Do this → Copy out the data below without changes, beginning at the line containing "Click the blue" and continuing through the line containing "Action: pyautogui.click(x=387, y=315)".

Records to use →
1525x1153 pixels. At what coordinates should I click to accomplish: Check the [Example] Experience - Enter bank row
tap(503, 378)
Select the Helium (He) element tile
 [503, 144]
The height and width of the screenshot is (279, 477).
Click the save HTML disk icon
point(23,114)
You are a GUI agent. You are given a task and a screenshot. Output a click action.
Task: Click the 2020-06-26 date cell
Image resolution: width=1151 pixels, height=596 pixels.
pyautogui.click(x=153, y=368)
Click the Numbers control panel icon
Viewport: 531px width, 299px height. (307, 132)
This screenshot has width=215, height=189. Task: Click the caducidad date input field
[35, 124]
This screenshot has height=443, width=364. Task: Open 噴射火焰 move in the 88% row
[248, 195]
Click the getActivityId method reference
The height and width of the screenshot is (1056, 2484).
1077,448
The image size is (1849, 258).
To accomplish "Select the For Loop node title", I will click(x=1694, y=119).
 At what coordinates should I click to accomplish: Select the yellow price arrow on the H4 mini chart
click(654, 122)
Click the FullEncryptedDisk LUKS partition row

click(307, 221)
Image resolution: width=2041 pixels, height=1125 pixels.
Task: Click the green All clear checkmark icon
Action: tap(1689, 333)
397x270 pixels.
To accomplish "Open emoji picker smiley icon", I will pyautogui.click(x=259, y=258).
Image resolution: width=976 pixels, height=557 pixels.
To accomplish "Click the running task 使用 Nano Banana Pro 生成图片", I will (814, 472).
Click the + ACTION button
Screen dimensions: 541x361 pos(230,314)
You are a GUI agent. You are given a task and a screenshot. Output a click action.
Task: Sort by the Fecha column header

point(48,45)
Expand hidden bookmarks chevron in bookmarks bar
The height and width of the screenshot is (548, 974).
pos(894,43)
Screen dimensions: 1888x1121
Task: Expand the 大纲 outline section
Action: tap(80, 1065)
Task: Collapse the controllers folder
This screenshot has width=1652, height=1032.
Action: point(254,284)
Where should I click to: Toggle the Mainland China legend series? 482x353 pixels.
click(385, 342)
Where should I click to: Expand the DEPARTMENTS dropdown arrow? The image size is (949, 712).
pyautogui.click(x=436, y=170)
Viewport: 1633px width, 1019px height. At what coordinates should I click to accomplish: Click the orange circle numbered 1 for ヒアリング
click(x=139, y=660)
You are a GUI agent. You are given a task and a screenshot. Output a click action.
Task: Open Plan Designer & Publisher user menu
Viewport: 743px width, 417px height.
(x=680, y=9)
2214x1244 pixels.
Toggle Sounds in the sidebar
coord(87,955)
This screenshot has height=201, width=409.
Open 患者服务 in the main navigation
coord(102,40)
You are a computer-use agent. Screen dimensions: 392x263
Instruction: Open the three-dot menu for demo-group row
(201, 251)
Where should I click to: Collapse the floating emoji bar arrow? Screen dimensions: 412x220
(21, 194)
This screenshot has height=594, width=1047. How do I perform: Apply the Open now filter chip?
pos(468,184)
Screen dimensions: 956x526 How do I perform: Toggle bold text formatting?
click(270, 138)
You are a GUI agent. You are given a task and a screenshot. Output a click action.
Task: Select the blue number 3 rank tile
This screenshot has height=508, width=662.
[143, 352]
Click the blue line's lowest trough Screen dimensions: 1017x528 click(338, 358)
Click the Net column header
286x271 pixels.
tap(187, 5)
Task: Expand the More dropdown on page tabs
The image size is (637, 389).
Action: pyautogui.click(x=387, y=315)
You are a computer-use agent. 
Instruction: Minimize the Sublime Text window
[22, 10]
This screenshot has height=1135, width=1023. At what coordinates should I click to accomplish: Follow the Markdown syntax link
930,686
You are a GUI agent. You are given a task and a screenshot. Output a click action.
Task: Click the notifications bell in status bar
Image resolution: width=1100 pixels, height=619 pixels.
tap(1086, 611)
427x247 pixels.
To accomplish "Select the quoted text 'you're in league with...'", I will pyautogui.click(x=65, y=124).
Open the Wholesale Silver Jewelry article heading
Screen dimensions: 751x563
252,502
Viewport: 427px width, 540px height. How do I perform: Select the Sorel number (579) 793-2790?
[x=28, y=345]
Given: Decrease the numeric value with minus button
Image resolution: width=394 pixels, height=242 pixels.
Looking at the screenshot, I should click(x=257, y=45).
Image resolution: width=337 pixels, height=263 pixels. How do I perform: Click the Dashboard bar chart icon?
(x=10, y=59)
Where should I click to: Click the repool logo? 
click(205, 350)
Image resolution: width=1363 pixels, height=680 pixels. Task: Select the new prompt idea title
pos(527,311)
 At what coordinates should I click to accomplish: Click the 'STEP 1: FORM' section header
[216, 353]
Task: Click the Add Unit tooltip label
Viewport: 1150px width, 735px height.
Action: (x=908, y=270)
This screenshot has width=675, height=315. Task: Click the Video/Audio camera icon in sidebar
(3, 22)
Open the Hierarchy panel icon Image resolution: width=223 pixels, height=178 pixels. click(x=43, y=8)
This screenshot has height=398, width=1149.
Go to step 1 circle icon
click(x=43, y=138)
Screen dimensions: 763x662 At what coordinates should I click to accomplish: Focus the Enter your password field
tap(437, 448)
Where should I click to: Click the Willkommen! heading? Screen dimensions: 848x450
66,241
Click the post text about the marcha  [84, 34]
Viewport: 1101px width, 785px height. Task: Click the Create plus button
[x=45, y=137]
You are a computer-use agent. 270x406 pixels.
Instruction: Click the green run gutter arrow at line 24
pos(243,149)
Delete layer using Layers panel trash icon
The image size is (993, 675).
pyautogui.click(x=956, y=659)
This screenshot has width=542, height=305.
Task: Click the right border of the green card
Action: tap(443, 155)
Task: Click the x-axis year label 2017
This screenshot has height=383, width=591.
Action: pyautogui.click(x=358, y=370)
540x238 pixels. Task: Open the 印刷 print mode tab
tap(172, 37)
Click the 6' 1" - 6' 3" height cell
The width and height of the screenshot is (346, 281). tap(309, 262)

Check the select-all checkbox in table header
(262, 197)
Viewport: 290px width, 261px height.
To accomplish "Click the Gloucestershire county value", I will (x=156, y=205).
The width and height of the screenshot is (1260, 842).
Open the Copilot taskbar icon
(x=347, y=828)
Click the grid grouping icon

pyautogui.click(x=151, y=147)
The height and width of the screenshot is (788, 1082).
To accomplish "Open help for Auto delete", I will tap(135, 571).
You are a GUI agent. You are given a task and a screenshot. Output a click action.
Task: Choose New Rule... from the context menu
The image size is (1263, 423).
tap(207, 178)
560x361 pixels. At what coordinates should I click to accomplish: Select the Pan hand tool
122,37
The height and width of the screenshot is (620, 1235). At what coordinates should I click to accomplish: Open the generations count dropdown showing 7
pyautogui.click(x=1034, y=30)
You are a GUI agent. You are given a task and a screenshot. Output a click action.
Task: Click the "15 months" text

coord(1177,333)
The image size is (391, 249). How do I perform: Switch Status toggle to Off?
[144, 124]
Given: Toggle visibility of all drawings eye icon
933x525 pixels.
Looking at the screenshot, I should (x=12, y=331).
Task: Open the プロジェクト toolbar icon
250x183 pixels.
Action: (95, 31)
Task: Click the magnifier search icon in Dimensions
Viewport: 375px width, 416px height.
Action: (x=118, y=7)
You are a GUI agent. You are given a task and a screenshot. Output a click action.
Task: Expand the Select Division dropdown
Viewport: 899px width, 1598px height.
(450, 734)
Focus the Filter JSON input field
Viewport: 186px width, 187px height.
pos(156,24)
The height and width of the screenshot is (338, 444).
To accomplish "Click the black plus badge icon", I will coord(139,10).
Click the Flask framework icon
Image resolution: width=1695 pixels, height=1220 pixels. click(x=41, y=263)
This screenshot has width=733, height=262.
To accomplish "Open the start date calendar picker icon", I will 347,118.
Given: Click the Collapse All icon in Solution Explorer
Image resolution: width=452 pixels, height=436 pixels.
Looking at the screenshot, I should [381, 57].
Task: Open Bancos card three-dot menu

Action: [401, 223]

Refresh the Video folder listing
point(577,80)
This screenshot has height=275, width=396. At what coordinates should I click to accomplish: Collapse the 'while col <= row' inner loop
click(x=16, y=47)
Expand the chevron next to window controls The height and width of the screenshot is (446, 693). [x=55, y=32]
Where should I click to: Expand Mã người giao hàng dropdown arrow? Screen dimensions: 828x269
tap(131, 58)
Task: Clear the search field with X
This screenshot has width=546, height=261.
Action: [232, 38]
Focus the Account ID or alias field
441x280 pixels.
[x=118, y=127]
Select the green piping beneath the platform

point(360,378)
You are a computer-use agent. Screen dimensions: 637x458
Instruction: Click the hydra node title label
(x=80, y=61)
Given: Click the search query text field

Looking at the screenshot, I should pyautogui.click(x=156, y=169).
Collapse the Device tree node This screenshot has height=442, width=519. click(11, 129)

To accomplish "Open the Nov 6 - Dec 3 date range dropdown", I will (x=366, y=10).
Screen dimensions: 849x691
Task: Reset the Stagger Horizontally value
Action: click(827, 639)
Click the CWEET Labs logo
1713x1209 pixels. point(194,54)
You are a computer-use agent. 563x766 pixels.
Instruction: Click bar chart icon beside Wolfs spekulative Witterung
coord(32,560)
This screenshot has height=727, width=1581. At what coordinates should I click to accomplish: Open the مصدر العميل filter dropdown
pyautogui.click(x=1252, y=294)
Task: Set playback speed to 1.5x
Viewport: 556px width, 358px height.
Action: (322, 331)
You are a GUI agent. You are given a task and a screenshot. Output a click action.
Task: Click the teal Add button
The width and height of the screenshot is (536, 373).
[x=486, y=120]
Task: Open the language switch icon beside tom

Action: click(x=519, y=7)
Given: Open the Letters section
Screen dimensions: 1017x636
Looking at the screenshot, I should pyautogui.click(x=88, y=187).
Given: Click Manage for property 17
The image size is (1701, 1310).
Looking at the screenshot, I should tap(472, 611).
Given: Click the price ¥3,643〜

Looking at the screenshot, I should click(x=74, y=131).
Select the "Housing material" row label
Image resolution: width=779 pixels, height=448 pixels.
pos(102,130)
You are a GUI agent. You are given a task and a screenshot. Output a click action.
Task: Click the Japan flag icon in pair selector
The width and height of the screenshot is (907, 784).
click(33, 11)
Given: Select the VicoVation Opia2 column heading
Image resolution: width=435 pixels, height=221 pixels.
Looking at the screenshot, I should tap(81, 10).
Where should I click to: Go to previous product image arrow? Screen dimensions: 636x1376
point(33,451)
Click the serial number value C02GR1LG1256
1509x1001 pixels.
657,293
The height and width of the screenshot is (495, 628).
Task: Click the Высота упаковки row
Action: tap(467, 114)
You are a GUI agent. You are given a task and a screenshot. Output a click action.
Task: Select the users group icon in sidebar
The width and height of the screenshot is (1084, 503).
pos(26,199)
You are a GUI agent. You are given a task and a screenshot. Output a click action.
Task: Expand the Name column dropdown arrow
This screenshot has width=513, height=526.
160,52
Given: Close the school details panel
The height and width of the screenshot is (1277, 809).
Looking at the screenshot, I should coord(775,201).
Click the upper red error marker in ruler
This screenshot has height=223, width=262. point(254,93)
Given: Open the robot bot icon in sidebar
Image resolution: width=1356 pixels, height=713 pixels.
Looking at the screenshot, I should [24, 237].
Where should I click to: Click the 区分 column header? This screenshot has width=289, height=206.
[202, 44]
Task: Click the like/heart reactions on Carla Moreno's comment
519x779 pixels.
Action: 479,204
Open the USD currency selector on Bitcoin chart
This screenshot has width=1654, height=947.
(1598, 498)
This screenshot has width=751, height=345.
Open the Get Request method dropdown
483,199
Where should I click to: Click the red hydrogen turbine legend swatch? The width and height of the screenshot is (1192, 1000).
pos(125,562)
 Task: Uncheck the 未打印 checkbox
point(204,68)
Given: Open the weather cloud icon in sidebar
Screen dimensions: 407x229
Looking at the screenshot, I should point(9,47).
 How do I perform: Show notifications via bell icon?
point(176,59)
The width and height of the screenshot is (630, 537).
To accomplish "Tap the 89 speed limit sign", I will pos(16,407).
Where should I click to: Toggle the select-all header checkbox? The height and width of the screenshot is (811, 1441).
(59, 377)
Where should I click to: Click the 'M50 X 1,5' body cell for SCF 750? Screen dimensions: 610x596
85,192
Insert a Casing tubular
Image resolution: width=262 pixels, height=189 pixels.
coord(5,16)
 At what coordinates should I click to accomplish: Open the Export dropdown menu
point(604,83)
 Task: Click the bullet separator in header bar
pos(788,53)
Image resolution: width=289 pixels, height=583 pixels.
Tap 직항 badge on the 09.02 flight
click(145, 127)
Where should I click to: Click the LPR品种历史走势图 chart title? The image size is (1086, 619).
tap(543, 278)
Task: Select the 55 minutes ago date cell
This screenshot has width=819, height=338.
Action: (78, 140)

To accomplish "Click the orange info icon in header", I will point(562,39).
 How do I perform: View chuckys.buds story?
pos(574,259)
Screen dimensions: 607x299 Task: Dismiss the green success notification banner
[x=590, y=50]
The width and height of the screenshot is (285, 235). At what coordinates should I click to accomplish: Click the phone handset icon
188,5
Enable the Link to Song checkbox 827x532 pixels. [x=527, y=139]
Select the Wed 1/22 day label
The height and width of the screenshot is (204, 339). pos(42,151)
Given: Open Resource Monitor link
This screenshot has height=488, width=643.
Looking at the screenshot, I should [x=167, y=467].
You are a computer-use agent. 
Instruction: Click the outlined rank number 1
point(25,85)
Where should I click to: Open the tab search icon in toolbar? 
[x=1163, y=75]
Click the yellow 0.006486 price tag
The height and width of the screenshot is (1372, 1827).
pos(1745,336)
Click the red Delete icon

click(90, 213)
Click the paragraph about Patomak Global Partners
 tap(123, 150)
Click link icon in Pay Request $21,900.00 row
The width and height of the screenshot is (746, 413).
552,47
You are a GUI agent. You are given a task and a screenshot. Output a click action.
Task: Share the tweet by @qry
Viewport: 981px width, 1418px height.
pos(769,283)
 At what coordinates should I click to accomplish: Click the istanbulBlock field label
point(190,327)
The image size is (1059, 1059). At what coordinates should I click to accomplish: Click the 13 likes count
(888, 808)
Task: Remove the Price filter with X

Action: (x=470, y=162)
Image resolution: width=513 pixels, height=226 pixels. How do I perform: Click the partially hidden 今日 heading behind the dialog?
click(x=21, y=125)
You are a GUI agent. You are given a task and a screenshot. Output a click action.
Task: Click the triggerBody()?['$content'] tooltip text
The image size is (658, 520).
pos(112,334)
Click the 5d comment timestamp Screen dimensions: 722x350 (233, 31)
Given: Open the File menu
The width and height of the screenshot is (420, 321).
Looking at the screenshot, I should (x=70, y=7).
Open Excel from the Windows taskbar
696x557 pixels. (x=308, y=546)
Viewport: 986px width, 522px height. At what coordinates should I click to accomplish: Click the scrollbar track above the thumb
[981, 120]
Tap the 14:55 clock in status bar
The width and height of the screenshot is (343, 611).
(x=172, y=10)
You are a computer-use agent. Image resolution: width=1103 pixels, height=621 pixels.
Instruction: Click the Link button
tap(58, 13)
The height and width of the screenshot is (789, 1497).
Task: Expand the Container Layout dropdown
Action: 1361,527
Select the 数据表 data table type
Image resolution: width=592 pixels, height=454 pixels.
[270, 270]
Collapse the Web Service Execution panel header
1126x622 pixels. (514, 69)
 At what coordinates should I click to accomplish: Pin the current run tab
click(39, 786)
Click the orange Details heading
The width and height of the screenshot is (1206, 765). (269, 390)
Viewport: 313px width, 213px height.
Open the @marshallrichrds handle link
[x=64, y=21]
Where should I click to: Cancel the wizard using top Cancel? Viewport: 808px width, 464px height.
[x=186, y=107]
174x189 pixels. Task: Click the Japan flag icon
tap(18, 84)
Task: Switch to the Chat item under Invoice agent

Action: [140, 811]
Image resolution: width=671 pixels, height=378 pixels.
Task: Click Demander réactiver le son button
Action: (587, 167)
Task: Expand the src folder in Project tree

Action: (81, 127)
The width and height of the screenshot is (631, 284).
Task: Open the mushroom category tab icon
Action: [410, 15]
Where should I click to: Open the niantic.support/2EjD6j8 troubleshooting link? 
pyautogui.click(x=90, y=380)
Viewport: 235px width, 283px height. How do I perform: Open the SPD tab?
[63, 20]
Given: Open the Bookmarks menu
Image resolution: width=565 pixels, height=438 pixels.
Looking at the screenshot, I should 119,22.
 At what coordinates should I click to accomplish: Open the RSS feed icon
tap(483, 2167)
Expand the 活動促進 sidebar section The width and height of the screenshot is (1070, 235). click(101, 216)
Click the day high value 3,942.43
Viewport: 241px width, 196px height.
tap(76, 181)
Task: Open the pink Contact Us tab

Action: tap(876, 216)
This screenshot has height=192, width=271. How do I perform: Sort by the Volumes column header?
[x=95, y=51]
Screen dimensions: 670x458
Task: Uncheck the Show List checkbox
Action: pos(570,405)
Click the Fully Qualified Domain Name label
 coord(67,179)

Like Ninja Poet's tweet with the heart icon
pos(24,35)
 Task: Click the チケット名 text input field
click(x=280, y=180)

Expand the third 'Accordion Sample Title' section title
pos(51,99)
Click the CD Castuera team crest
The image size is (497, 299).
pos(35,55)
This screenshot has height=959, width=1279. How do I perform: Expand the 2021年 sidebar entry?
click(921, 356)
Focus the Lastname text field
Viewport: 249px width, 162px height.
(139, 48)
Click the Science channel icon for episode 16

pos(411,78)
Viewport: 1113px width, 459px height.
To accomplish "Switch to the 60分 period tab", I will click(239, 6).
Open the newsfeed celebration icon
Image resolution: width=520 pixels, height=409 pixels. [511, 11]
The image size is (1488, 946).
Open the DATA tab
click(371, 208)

Right answer →
Click the blue line's lowest trough Screen dimensions: 1017x528 click(338, 358)
Click the Net column header
286x271 pixels.
tap(187, 5)
Task: Expand the More dropdown on page tabs
The image size is (637, 389).
Action: pyautogui.click(x=387, y=315)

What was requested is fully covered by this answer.